__Perintah latihan__
a) Jawablah pertanyaan berikut berdasarkan kutipan tentang pedagang jamu.
(i) Pukul berapa Mbah kembali ke kontrakan setelah pulang dari Pasar Rusun?
(ii) Ke daerah mana Mbah selalu pergi untuk terapi?
(iii) Kendaraan apa yang digunakan untuk pergi dari Semper Barat ke Kelapa Gading?
b) Tuliskan semua nama tempat (nama diri) yang disebut dalam kutipan tentang pedagang jamu.

__Kutipan teks__
"Setelah pulang dari Pasar Rusun, dia balik ke kontrakan jam 10.00 WIB, dia masak. Kalau sudah kelar, dia istirahat, tidur di dalam," ujar Yuli.
"Nah. Kan dia dagangannya satu hari itu dua kali. Entar, sore, dia bikin jamu lagi. Sehabis asar, dia berangkat lagi, pulang maghrib. Kayak begitu terus kesehariannya," lanjut Yuli.
Kata Yuli, Mbah merupakan sosok perempuan yang ramah dan bersahaja. Mendiang sangat dekat dengan tetangga dan selalu menyapa warga dengan senyum hangat meskipun baru mengenal.
Baca juga: Pedagang Jamu Tewas di Rumah Kontrakan, Polisi: Hidup Sebatang Kara
Selain menjalankan aktivitas sebagai pedagang jamu, Mbah selalu pergi terapi ke Kelapa Gading serta ikut pengajian.
Tidak sendiri, Mbah pergi bersama salah satu warga setempat yang juga ikut terapi di tempat yang sama.
Keduanya melesat dari Semper Barat ke Kelapa Gading menggunakan sepeda motor.

Data terkumpul:
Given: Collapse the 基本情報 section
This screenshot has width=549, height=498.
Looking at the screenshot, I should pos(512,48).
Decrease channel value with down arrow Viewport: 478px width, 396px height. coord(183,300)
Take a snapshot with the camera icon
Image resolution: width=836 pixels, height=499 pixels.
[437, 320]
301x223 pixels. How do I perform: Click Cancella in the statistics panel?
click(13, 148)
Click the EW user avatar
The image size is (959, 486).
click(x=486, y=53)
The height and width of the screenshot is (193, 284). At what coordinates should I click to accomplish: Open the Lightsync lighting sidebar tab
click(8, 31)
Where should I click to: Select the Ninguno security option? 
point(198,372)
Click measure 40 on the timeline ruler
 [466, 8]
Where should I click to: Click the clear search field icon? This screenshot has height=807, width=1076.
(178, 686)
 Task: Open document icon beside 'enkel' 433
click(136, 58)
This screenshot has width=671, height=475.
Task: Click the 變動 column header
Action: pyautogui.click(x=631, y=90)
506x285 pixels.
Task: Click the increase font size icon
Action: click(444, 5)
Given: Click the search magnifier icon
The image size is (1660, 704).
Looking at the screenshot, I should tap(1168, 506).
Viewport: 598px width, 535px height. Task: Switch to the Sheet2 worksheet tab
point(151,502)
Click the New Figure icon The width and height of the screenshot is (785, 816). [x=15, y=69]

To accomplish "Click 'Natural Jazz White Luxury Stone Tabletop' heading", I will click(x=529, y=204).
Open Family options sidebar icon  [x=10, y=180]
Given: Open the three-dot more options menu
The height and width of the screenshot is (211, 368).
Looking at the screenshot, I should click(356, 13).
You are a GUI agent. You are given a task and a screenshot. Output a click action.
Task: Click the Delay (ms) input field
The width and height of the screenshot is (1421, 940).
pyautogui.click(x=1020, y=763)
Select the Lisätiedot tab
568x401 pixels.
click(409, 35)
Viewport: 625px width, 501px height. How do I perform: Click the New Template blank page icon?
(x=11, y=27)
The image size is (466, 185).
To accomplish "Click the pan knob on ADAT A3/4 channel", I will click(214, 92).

__Jawaban tiap butir__
a)
(i) Pukul 10.00 WIB.
(ii) Kelapa Gading.
(iii) Sepeda motor.

b) Pasar Rusun, Kelapa Gading, Semper Barat